■ The task:
Please output each line of the data exactly as it appears.

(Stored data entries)

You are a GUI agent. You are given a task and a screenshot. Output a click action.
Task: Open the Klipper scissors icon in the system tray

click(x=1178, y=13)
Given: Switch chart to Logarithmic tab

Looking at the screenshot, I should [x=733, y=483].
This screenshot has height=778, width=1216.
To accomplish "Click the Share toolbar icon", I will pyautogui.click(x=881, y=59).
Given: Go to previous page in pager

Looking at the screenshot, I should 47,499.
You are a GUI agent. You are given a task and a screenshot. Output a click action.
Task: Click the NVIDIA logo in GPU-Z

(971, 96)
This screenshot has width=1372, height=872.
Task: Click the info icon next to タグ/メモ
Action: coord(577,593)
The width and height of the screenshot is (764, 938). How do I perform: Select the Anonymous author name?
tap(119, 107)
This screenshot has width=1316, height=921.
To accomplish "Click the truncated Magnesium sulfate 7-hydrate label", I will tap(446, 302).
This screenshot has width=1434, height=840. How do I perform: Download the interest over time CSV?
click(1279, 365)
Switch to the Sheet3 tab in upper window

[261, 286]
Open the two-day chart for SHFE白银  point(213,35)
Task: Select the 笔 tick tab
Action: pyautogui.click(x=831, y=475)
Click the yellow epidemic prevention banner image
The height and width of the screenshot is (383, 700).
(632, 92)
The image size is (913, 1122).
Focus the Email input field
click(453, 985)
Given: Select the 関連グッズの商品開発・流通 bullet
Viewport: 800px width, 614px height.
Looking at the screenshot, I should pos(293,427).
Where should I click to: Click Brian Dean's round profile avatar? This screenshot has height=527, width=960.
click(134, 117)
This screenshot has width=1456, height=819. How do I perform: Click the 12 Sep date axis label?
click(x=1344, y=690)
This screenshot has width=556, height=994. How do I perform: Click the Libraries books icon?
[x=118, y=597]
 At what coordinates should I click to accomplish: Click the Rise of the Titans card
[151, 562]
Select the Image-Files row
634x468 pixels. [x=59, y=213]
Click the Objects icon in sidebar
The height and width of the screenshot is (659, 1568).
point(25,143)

■ Your solution:
You are a GUI agent. You are given a task and a screenshot. Output a click action.
Task: Open the Klipper scissors icon in the system tray

click(x=1178, y=13)
Given: Switch chart to Logarithmic tab

Looking at the screenshot, I should [x=733, y=483].
This screenshot has height=778, width=1216.
To accomplish "Click the Share toolbar icon", I will pyautogui.click(x=881, y=59).
Given: Go to previous page in pager

Looking at the screenshot, I should 47,499.
You are a GUI agent. You are given a task and a screenshot. Output a click action.
Task: Click the NVIDIA logo in GPU-Z

(971, 96)
This screenshot has width=1372, height=872.
Task: Click the info icon next to タグ/メモ
Action: coord(577,593)
The width and height of the screenshot is (764, 938). How do I perform: Select the Anonymous author name?
tap(119, 107)
This screenshot has width=1316, height=921.
To accomplish "Click the truncated Magnesium sulfate 7-hydrate label", I will tap(446, 302).
This screenshot has width=1434, height=840. How do I perform: Download the interest over time CSV?
click(1279, 365)
Switch to the Sheet3 tab in upper window

[261, 286]
Open the two-day chart for SHFE白银  point(213,35)
Task: Select the 笔 tick tab
Action: pyautogui.click(x=831, y=475)
Click the yellow epidemic prevention banner image
The height and width of the screenshot is (383, 700).
(632, 92)
The image size is (913, 1122).
Focus the Email input field
click(453, 985)
Given: Select the 関連グッズの商品開発・流通 bullet
Viewport: 800px width, 614px height.
Looking at the screenshot, I should pos(293,427).
Where should I click to: Click Brian Dean's round profile avatar? This screenshot has height=527, width=960.
click(134, 117)
This screenshot has width=1456, height=819. How do I perform: Click the 12 Sep date axis label?
click(x=1344, y=690)
This screenshot has width=556, height=994. How do I perform: Click the Libraries books icon?
[x=118, y=597]
 At what coordinates should I click to accomplish: Click the Rise of the Titans card
[151, 562]
Select the Image-Files row
634x468 pixels. [x=59, y=213]
Click the Objects icon in sidebar
The height and width of the screenshot is (659, 1568).
point(25,143)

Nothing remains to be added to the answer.